Tuesday, April 24, 2012

Blank Tablets


The word-of-the-day on my tear-off calendar yesterday was tabula rasa.  I'm sure I first learned the significance of that phrase while reading John Locke (who else?) in Philosophy 104 at Hiram College with (I think) Dr. Gene Peters.  But I'm certain, as well, that I first learned it at Hiram School in Latin I (or II) with Mr. Brunelle, who had us memorize all sorts of Latin phrases that he knew we would later find use for (in vino veritas--that sort of thing).

I liked that idea of a "blank tablet"--though, of course, science has demonstrated that instead of being born blank, many of us devote ourselves to making ourselves blank throughout our lives by ignoring hard truths, by failing to educate ourselves, by neglecting to question, by ... you know.

But tabula rasa has yet another meaning for me.  At the dawn of my career (teaching seventh graders in Aurora, Ohio) I was responsible for the school newspaper.  I had no journalism experience, really, other than reading the sports pages of the Plain Dealer (and the comics) with a devotion I never really could muster for, oh, the Bible.  Or my homework.

I had written for the Hiram High School paper my senior year--aptly titled The Panic and ably edited by Marcia Rosser, who still has all those issues.  At the end of my senior year, I wrote a piece about how Hiram High would never amount to anything in basketball (because, you see, I was graduating).  The next two years they were awesome, very nearly made it to the state tournament (without me).  So much for my prescience and basketball prowess.

We produced The Panic the old-fashioned way--by typing on those long blue mimeograph masters (any typos required the application of a blue fluid to the error, a re-typing).  Hand-cranking the mimeograph machine.  Hand-collating and -stapling.  Then walking home with snow up to our armpits, all year round.

Anyway, for the 1968-1969 school year, I was the Aurora Middle School newspaper adviser.  And at our first meeting, we were deciding on a name.  I suggested (okay, insisted on) Tabula Rasa.  I'm not sure why.  I mean, "blank tablet" seems an odd name for a newspaper.  Maybe I thought it sounded ... literary.  I'm smiling now as I think of all the little fifth and sixth graders getting their first copies of the paper and seeing Tabula Rasa perched at the top.  And wondering, What the hell ...?

For some pack-ratty reason, I kept a copy of each issue.

final issue
Our first was on 15 November 1968 and bore the huge headline: SCHOOL YEAR STARTS.  This was news!?!?  It was almost Thanksgiving!!  Who the hell is the adviser of this mess?

We did manage twelve issues that year.  Some of the page-one headlines were awesome: STUDENT COUNCIL PLANS ACTIVITIES! (17 January 1969)  STUDENTS PREPARE FOR SPRING BREAK (28 March 1969).  8TH GRADERS TO INVADE NATION'S CAPITAL (2 May 1969).
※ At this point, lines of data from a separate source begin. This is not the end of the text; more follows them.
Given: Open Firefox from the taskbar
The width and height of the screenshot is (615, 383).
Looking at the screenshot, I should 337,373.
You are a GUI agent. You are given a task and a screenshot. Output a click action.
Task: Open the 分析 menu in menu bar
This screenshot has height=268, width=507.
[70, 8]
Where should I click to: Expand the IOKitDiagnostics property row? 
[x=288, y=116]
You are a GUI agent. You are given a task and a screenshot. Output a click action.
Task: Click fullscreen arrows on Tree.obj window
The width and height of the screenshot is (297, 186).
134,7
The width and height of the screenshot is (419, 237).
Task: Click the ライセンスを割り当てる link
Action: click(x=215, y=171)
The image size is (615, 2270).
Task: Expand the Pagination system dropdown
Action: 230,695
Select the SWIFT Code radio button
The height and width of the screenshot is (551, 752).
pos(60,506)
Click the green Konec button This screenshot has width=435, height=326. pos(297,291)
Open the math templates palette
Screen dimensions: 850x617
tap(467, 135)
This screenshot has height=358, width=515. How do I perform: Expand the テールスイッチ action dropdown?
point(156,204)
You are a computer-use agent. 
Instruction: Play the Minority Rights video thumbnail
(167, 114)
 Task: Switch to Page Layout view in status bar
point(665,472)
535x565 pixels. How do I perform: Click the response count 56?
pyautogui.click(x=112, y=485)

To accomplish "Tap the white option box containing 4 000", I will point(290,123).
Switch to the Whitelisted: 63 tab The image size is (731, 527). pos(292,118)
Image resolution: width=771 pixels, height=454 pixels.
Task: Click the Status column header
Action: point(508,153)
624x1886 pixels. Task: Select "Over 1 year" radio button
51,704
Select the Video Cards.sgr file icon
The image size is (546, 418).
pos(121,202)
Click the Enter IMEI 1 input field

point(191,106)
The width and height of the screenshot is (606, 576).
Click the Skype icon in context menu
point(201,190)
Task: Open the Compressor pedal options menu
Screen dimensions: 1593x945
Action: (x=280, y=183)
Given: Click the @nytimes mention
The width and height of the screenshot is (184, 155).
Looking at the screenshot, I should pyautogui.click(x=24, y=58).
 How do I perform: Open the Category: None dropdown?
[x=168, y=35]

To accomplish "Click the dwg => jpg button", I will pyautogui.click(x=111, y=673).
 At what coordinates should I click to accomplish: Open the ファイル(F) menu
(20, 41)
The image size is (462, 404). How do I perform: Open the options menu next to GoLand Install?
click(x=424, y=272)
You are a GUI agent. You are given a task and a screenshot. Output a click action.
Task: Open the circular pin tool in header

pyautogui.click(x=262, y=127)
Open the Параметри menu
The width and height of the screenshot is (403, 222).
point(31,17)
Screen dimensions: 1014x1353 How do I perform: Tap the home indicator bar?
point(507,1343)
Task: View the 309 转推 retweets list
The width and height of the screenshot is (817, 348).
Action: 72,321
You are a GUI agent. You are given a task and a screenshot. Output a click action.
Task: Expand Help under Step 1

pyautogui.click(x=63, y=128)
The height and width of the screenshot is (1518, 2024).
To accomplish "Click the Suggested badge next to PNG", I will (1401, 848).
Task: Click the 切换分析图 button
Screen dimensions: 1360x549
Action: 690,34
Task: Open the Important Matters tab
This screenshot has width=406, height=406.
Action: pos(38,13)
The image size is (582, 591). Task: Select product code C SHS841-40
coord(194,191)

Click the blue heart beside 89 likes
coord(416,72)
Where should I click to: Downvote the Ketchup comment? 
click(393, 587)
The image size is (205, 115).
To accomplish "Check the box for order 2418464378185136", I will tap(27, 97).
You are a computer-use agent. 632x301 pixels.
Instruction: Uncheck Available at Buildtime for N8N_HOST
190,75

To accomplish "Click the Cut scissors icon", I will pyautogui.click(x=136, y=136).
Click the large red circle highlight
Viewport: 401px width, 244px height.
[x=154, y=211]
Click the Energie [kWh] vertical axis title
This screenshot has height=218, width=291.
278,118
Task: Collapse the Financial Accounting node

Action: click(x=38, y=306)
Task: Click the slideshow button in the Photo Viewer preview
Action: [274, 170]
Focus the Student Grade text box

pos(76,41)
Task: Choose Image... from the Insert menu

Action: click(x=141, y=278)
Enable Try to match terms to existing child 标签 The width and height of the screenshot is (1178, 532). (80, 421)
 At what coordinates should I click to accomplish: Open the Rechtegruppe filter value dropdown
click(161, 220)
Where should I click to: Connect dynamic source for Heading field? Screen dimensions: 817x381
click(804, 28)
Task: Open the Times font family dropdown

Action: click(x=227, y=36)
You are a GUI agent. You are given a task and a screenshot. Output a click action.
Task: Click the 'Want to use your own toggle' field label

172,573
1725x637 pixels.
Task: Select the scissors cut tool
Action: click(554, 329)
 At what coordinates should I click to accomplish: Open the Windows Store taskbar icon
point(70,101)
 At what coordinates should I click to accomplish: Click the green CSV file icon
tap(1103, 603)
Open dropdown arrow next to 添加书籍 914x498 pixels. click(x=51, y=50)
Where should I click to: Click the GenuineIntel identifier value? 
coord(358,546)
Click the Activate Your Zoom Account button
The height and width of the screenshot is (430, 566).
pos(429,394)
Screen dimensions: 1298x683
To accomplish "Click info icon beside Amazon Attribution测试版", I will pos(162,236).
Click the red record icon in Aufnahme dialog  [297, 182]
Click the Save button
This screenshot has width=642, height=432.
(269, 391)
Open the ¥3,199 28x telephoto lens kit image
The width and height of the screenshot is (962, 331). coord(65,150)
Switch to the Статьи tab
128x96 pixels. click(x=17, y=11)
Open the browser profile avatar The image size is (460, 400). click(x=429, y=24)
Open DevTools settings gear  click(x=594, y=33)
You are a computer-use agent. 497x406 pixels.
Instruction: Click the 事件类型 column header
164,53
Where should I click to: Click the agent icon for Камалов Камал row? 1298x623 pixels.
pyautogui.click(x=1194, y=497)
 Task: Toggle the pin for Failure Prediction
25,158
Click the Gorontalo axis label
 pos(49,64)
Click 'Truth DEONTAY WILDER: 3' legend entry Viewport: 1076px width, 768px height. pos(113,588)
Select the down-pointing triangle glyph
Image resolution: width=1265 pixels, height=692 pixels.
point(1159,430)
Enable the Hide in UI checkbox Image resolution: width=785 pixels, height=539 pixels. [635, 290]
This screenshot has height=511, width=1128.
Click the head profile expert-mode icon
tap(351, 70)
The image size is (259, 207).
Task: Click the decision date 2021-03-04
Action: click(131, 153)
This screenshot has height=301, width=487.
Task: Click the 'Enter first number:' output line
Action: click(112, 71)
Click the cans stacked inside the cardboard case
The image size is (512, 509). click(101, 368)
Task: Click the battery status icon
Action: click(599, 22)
I see in the issue of 28 March that there's an op-ed piece by Paul Bowers, now on the staff at Hiram College.  DOWN WITH LUNCH is the headline.  He wasn't happy with the lunch activities.  He suggested different classrooms be devoted to different activities--like chess.  (I don't think it happened.)

My favorite feature was a serial written by seventh graders Jill French and Andrea Martin, "The Adventures of Oznel and Iksnituk and Their Travels of the Universe."  Jill and Andrea had simply spelled backwards the names of our principal (Mike Lenzo) and the wonderful science teacher (Eileen Kutinsky).  One memorable sentence about some baddies they were battling: "They stood in the doorway with their evil faces with smoke blowing out of their evil noses."

I love those evil noses!  Makes far more sense than naming a publication Tabula Rasa!